Friday, 2 September 2016

Costa cave art

I waited in again for the gas bottle deliveryman to come, and he arrived eventually at one thirty, too late for me to spend a full day in Málaga, but not a day wasted. A number of CBS admin issues needed to be dealt with, and with telephone calls, that absorbed the time between breakfast and lunch.

As soon as I could, I started walking out of town, westward, on the coast road to La Cala del Moral. At a crossroads on top of the ridge dividing Rincon from La Cala del Moral, I noticed a tourism sign saying 'Cuevas del Tresor'. Intrigued, I followed the signs uphill for about a kilometer though a densely packed area of suburban housing, with the addition of several half finished structures of large hotels or apartment blocks filling odd spaces in this steep rocky terrain.
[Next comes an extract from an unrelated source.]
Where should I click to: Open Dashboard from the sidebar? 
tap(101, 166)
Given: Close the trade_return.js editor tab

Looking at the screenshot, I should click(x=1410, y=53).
Just short of the hilltop there was a levelled area for car parking, in feont of a modern building, hosting both a local radio station and Las Cuevas del Tresor. But still no clue as to what the building was for.
At the far end of the car park is an open space in the hillside overlooking the cove of El Moral below. Here, interpretation panels said that the hillside was a conservation area devised to include only such native species as could have been found here 5000 years ago, and supplying plants from which paint used in cave paintings  could be made. Then the penny dropped, thanks to the panels. Here one can get to see cave art in situ, just like in the Ermita de Ulldecona, which I visited back at the end of July. Such a surprising discovery, right at the heart of a contemporary concrete hillside settlement.

The cave visitor centre was closed, its first evening tour would have meant waiting three quarters of an hour, so I walked on, since I was out for exercise. I saw a large flock of goldfinches roosting on a fence of wire netting, and get a few photos of three that didn't fly off. Later, walking ba k along the coast path to Rincon, I was also rewarded with a few shots of parakeets for the first time. Thousands of these birds live in trees along the southern costas, but more often heard than seen. I was delighted with the pictures I took.

On the way back, I learned from a poster that the days leading up to the Feast Of Our Lady's Nativity on the eighth will include prayers and processions to mark a patronal fiesta. An interesting prospect for the coming week.